Insect Conservation and Diversity n/a(n/a).
     The mutualistic interactions of plant-pollinator networks provide 
myriad economic, ecological, and cultural constituents without which 
there would be severe environmental and societal consequences. 
Plant-pollinator networks are becoming increasingly vulnerable to 
disturbance through intensifying anthropogenic land use and climate 
change.

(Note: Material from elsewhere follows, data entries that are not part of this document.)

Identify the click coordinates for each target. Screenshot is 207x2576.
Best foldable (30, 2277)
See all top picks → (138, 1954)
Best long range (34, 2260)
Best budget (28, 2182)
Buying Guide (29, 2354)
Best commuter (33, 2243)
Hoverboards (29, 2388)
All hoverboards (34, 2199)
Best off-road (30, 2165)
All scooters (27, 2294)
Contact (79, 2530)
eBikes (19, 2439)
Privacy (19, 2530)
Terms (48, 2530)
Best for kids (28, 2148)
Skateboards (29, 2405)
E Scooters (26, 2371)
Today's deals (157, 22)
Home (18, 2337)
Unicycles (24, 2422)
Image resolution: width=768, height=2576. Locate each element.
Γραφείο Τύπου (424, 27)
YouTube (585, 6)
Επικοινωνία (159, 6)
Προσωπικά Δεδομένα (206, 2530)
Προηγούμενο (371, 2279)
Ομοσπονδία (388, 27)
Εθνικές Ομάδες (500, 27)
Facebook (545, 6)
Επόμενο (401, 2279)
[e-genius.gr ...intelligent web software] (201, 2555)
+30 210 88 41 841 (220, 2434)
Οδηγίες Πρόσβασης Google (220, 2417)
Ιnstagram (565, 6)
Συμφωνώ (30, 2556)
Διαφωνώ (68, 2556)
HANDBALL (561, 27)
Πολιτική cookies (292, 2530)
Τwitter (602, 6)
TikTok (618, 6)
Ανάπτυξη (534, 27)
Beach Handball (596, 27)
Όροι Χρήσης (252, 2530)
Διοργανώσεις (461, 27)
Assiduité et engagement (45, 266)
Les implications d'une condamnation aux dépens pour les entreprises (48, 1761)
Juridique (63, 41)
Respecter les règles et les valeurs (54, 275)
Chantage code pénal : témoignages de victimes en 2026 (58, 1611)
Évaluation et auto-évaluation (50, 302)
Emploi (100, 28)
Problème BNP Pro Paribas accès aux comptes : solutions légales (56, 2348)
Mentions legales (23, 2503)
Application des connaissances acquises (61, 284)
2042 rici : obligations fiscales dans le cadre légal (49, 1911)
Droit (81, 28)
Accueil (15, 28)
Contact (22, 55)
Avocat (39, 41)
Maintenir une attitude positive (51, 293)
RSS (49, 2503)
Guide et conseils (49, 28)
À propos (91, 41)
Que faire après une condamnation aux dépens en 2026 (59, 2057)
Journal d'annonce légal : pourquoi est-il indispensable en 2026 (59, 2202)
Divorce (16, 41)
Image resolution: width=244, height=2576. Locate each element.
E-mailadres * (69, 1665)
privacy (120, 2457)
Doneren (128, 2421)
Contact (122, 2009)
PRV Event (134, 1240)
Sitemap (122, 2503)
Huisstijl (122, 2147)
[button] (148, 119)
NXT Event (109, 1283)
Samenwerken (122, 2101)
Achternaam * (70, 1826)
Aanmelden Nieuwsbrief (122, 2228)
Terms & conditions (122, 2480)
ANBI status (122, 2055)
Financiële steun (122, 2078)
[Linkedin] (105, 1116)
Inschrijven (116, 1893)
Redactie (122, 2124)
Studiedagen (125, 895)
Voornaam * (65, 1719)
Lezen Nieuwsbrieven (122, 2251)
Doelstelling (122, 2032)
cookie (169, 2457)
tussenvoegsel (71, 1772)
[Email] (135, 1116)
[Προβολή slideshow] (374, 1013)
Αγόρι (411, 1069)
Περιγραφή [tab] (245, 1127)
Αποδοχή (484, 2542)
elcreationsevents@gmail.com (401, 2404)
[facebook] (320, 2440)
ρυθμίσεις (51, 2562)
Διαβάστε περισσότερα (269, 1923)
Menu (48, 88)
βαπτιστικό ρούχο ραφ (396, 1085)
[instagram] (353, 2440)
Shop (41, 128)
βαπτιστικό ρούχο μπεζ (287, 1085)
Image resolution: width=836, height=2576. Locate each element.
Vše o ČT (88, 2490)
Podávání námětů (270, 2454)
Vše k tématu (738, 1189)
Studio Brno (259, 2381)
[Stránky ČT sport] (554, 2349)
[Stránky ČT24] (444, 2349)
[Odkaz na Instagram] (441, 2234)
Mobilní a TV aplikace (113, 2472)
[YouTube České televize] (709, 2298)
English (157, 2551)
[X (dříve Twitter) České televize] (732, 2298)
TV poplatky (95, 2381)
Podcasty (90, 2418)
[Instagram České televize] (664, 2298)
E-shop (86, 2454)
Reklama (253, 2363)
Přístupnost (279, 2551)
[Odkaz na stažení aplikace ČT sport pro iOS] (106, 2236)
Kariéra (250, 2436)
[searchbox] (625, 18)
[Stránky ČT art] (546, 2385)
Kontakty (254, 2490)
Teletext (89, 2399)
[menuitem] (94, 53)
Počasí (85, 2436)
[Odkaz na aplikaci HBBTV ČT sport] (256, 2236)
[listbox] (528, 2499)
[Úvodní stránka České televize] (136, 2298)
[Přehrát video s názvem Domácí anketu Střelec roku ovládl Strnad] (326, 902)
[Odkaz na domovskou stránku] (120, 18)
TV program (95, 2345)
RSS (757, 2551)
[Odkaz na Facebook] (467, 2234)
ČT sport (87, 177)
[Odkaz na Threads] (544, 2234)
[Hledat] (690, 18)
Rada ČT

Wild bees are central to pollination and documenting unique 
regional interactions between wild bees and floral hosts provides 
powerful insights into local ecology and biodiversity in addition to the 
potential to detect temporal network variation. This study characterises 
the changes in a northern New England wild bee plant-pollinator network 
over the past 125 years and reveals a striking increase in exotic bee 
and plant taxa over time. Here we document that declining wild bee 
species have historic ties to threatened and endangered plant species. 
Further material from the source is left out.